• Exercise: Where a line of the records holds the string "Arginine", copy that line.

Excerpts from a dataset
⁂

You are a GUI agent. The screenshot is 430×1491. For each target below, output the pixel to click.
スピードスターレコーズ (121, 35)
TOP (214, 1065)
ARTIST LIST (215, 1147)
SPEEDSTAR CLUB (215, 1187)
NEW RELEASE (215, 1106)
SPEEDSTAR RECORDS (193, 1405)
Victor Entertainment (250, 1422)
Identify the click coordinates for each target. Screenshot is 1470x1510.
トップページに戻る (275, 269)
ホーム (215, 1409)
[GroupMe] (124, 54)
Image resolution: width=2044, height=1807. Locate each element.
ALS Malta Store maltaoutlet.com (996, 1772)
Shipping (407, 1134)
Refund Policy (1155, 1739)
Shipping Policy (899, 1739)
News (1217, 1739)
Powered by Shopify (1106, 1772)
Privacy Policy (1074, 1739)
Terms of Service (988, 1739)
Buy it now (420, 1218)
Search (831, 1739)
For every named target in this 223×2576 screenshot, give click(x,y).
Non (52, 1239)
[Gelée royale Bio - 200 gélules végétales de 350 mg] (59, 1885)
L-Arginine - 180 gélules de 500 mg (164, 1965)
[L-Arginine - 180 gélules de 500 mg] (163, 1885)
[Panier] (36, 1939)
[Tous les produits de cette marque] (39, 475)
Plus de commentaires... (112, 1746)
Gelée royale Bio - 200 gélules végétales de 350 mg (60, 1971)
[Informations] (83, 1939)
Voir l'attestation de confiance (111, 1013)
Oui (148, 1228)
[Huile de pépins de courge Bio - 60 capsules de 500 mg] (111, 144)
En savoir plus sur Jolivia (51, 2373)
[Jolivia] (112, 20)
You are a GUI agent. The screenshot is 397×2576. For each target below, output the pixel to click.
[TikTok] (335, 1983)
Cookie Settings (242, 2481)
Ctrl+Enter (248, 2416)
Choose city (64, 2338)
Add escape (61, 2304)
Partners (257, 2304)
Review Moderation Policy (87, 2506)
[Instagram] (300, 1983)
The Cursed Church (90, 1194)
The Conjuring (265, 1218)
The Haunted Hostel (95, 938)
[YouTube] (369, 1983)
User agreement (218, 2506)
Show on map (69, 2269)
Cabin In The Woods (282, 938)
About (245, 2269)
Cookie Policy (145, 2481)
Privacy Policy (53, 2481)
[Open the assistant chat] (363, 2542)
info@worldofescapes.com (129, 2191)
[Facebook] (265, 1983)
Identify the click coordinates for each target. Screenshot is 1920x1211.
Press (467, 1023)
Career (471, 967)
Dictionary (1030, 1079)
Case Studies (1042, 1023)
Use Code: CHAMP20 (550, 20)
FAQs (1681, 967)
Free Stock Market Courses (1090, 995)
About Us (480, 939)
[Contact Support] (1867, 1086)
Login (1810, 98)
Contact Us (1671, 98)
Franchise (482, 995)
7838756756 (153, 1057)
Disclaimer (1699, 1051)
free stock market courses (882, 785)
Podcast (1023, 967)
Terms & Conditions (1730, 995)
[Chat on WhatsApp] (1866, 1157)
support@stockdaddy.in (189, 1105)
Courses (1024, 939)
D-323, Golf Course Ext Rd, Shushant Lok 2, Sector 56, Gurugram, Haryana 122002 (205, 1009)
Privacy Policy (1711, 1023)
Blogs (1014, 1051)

⁂

• Response to this exercise:
L-Arginine - 180 gélules de 500 mg (164, 1965)
[L-Arginine - 180 gélules de 500 mg] (163, 1885)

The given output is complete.